Start of DATA PROVIDED
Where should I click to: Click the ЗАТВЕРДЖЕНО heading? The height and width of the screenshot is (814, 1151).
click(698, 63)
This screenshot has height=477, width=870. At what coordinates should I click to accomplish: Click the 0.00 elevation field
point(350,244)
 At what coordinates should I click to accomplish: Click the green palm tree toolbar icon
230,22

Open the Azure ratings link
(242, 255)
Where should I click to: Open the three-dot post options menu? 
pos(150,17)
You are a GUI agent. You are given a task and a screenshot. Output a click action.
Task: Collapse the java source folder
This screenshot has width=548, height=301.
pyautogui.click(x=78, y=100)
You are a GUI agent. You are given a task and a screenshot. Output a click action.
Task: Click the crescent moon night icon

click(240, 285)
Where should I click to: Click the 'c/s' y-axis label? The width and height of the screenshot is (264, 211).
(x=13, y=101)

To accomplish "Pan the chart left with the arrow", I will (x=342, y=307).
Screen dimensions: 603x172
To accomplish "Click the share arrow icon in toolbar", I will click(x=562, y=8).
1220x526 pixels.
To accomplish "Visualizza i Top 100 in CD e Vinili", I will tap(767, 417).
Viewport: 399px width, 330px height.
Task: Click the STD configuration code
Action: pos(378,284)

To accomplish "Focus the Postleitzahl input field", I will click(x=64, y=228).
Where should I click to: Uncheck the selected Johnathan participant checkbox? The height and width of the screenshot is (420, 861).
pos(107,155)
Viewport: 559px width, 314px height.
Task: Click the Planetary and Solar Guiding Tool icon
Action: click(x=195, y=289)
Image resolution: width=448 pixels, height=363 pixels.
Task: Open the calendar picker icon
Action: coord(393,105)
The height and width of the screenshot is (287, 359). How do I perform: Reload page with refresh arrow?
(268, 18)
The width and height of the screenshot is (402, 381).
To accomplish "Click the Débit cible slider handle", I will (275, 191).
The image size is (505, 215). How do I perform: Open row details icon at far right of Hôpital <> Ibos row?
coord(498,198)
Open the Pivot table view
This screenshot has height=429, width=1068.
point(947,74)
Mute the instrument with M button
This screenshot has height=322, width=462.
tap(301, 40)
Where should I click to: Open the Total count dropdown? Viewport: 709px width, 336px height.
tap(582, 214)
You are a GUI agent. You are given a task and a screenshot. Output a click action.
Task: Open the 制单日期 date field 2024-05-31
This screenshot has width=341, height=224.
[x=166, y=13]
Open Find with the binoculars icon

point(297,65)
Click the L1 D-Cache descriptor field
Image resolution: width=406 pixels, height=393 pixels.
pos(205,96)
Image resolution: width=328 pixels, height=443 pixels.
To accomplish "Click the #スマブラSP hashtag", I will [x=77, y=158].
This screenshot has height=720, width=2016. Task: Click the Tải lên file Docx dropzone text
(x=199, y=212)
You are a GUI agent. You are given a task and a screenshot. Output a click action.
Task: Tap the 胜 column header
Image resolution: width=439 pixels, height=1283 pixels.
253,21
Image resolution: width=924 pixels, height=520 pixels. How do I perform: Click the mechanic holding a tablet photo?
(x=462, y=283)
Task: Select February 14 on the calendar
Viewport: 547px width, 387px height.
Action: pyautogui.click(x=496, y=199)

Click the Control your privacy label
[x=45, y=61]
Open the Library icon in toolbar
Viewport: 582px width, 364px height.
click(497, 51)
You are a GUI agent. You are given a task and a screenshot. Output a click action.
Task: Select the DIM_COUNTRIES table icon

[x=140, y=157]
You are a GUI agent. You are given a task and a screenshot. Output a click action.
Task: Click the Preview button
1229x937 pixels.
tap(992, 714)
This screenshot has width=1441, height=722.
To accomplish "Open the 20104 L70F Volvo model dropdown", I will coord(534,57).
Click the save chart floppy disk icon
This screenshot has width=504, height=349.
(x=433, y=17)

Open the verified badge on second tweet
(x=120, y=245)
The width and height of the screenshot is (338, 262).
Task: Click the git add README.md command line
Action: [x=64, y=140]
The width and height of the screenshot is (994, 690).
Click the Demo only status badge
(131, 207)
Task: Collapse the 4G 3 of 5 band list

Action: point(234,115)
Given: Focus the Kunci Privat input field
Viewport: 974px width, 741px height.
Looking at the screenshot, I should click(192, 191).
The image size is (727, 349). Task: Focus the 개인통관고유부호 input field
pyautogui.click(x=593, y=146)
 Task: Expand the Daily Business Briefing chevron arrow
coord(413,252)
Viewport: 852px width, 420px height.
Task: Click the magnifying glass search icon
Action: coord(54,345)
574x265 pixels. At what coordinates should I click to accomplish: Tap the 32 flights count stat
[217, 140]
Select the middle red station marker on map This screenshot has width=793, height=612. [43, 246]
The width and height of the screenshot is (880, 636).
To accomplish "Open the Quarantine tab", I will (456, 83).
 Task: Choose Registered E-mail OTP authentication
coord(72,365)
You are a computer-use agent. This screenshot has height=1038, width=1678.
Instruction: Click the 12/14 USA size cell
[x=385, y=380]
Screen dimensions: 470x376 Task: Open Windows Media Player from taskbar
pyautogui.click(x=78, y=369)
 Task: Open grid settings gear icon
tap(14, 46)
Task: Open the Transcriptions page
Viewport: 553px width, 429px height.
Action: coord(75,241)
End of DATA PROVIDED
TASK ITEM: Copy all of the data. Keep every word exactly as it is.

OUTPUT FOR THIS TASK:
Where should I click to: Click the ЗАТВЕРДЖЕНО heading? The height and width of the screenshot is (814, 1151).
click(698, 63)
This screenshot has height=477, width=870. At what coordinates should I click to accomplish: Click the 0.00 elevation field
point(350,244)
 At what coordinates should I click to accomplish: Click the green palm tree toolbar icon
230,22

Open the Azure ratings link
(242, 255)
Where should I click to: Open the three-dot post options menu? 
pos(150,17)
You are a GUI agent. You are given a task and a screenshot. Output a click action.
Task: Collapse the java source folder
This screenshot has width=548, height=301.
pyautogui.click(x=78, y=100)
You are a GUI agent. You are given a task and a screenshot. Output a click action.
Task: Click the crescent moon night icon

click(240, 285)
Where should I click to: Click the 'c/s' y-axis label? The width and height of the screenshot is (264, 211).
(x=13, y=101)

To accomplish "Pan the chart left with the arrow", I will (x=342, y=307).
Screen dimensions: 603x172
To accomplish "Click the share arrow icon in toolbar", I will click(x=562, y=8).
1220x526 pixels.
To accomplish "Visualizza i Top 100 in CD e Vinili", I will tap(767, 417).
Viewport: 399px width, 330px height.
Task: Click the STD configuration code
Action: pos(378,284)

To accomplish "Focus the Postleitzahl input field", I will click(x=64, y=228).
Where should I click to: Uncheck the selected Johnathan participant checkbox? The height and width of the screenshot is (420, 861).
pos(107,155)
Viewport: 559px width, 314px height.
Task: Click the Planetary and Solar Guiding Tool icon
Action: click(x=195, y=289)
Image resolution: width=448 pixels, height=363 pixels.
Task: Open the calendar picker icon
Action: coord(393,105)
The height and width of the screenshot is (287, 359). How do I perform: Reload page with refresh arrow?
(268, 18)
The width and height of the screenshot is (402, 381).
To accomplish "Click the Débit cible slider handle", I will (275, 191).
The image size is (505, 215). How do I perform: Open row details icon at far right of Hôpital <> Ibos row?
coord(498,198)
Open the Pivot table view
This screenshot has height=429, width=1068.
point(947,74)
Mute the instrument with M button
This screenshot has height=322, width=462.
tap(301, 40)
Where should I click to: Open the Total count dropdown? Viewport: 709px width, 336px height.
tap(582, 214)
You are a GUI agent. You are given a task and a screenshot. Output a click action.
Task: Open the 制单日期 date field 2024-05-31
This screenshot has width=341, height=224.
[x=166, y=13]
Open Find with the binoculars icon

point(297,65)
Click the L1 D-Cache descriptor field
Image resolution: width=406 pixels, height=393 pixels.
pos(205,96)
Image resolution: width=328 pixels, height=443 pixels.
To accomplish "Click the #スマブラSP hashtag", I will [x=77, y=158].
This screenshot has height=720, width=2016. Task: Click the Tải lên file Docx dropzone text
(x=199, y=212)
You are a GUI agent. You are given a task and a screenshot. Output a click action.
Task: Tap the 胜 column header
Image resolution: width=439 pixels, height=1283 pixels.
253,21
Image resolution: width=924 pixels, height=520 pixels. How do I perform: Click the mechanic holding a tablet photo?
(x=462, y=283)
Task: Select February 14 on the calendar
Viewport: 547px width, 387px height.
Action: pyautogui.click(x=496, y=199)

Click the Control your privacy label
[x=45, y=61]
Open the Library icon in toolbar
Viewport: 582px width, 364px height.
click(497, 51)
You are a GUI agent. You are given a task and a screenshot. Output a click action.
Task: Select the DIM_COUNTRIES table icon

[x=140, y=157]
You are a GUI agent. You are given a task and a screenshot. Output a click action.
Task: Click the Preview button
1229x937 pixels.
tap(992, 714)
This screenshot has width=1441, height=722.
To accomplish "Open the 20104 L70F Volvo model dropdown", I will coord(534,57).
Click the save chart floppy disk icon
This screenshot has width=504, height=349.
(x=433, y=17)

Open the verified badge on second tweet
(x=120, y=245)
The width and height of the screenshot is (338, 262).
Task: Click the git add README.md command line
Action: [x=64, y=140]
The width and height of the screenshot is (994, 690).
Click the Demo only status badge
(131, 207)
Task: Collapse the 4G 3 of 5 band list

Action: point(234,115)
Given: Focus the Kunci Privat input field
Viewport: 974px width, 741px height.
Looking at the screenshot, I should click(192, 191).
The image size is (727, 349). Task: Focus the 개인통관고유부호 input field
pyautogui.click(x=593, y=146)
 Task: Expand the Daily Business Briefing chevron arrow
coord(413,252)
Viewport: 852px width, 420px height.
Task: Click the magnifying glass search icon
Action: coord(54,345)
574x265 pixels. At what coordinates should I click to accomplish: Tap the 32 flights count stat
[217, 140]
Select the middle red station marker on map This screenshot has width=793, height=612. [43, 246]
The width and height of the screenshot is (880, 636).
To accomplish "Open the Quarantine tab", I will (456, 83).
 Task: Choose Registered E-mail OTP authentication
coord(72,365)
You are a computer-use agent. This screenshot has height=1038, width=1678.
Instruction: Click the 12/14 USA size cell
[x=385, y=380]
Screen dimensions: 470x376 Task: Open Windows Media Player from taskbar
pyautogui.click(x=78, y=369)
 Task: Open grid settings gear icon
tap(14, 46)
Task: Open the Transcriptions page
Viewport: 553px width, 429px height.
Action: coord(75,241)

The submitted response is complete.